[[ DATA RECORDS open ]]
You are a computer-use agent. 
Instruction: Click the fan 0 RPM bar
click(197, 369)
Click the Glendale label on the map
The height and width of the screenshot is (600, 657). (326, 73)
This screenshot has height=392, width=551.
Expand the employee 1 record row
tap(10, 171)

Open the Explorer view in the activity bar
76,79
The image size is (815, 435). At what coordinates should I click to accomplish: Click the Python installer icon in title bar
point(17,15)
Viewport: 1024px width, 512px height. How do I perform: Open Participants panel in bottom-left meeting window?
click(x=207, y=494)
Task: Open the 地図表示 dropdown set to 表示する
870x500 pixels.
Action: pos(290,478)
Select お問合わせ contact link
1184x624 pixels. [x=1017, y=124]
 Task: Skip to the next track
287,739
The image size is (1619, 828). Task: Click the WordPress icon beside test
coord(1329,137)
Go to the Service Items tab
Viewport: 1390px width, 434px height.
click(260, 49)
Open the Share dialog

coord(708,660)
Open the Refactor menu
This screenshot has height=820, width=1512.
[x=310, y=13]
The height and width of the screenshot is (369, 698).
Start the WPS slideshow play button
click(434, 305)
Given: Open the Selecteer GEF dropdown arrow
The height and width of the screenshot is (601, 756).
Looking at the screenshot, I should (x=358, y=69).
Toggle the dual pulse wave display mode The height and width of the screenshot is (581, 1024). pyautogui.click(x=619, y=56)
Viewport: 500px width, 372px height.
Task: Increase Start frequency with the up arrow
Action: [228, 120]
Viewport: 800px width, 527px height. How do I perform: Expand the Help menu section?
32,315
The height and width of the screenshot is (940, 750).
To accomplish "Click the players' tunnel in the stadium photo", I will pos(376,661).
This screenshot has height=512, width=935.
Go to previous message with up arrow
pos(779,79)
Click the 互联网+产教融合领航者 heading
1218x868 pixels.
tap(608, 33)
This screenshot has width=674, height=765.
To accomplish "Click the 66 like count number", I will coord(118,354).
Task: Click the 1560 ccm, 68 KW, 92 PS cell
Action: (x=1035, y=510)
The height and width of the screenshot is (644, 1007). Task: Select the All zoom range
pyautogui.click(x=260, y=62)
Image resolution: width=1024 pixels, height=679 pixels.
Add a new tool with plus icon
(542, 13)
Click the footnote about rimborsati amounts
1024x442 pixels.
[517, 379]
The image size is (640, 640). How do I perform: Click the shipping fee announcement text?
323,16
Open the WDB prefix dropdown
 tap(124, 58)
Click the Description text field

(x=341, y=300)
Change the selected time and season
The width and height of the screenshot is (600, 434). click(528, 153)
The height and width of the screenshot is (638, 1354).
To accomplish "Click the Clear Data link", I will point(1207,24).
[[ DATA RECORDS closed ]]
Transcribe the data word for word.

You are a computer-use agent. 
Instruction: Click the fan 0 RPM bar
click(197, 369)
Click the Glendale label on the map
The height and width of the screenshot is (600, 657). (326, 73)
This screenshot has height=392, width=551.
Expand the employee 1 record row
tap(10, 171)

Open the Explorer view in the activity bar
76,79
The image size is (815, 435). At what coordinates should I click to accomplish: Click the Python installer icon in title bar
point(17,15)
Viewport: 1024px width, 512px height. How do I perform: Open Participants panel in bottom-left meeting window?
click(x=207, y=494)
Task: Open the 地図表示 dropdown set to 表示する
870x500 pixels.
Action: pos(290,478)
Select お問合わせ contact link
1184x624 pixels. [x=1017, y=124]
 Task: Skip to the next track
287,739
The image size is (1619, 828). Task: Click the WordPress icon beside test
coord(1329,137)
Go to the Service Items tab
Viewport: 1390px width, 434px height.
click(260, 49)
Open the Share dialog

coord(708,660)
Open the Refactor menu
This screenshot has height=820, width=1512.
[x=310, y=13]
The height and width of the screenshot is (369, 698).
Start the WPS slideshow play button
click(434, 305)
Given: Open the Selecteer GEF dropdown arrow
The height and width of the screenshot is (601, 756).
Looking at the screenshot, I should (x=358, y=69).
Toggle the dual pulse wave display mode The height and width of the screenshot is (581, 1024). pyautogui.click(x=619, y=56)
Viewport: 500px width, 372px height.
Task: Increase Start frequency with the up arrow
Action: [228, 120]
Viewport: 800px width, 527px height. How do I perform: Expand the Help menu section?
32,315
The height and width of the screenshot is (940, 750).
To accomplish "Click the players' tunnel in the stadium photo", I will pos(376,661).
This screenshot has height=512, width=935.
Go to previous message with up arrow
pos(779,79)
Click the 互联网+产教融合领航者 heading
1218x868 pixels.
tap(608, 33)
This screenshot has width=674, height=765.
To accomplish "Click the 66 like count number", I will coord(118,354).
Task: Click the 1560 ccm, 68 KW, 92 PS cell
Action: (x=1035, y=510)
The height and width of the screenshot is (644, 1007). Task: Select the All zoom range
pyautogui.click(x=260, y=62)
Image resolution: width=1024 pixels, height=679 pixels.
Add a new tool with plus icon
(542, 13)
Click the footnote about rimborsati amounts
1024x442 pixels.
[517, 379]
The image size is (640, 640). How do I perform: Click the shipping fee announcement text?
323,16
Open the WDB prefix dropdown
 tap(124, 58)
Click the Description text field

(x=341, y=300)
Change the selected time and season
The width and height of the screenshot is (600, 434). click(528, 153)
The height and width of the screenshot is (638, 1354).
To accomplish "Click the Clear Data link", I will point(1207,24).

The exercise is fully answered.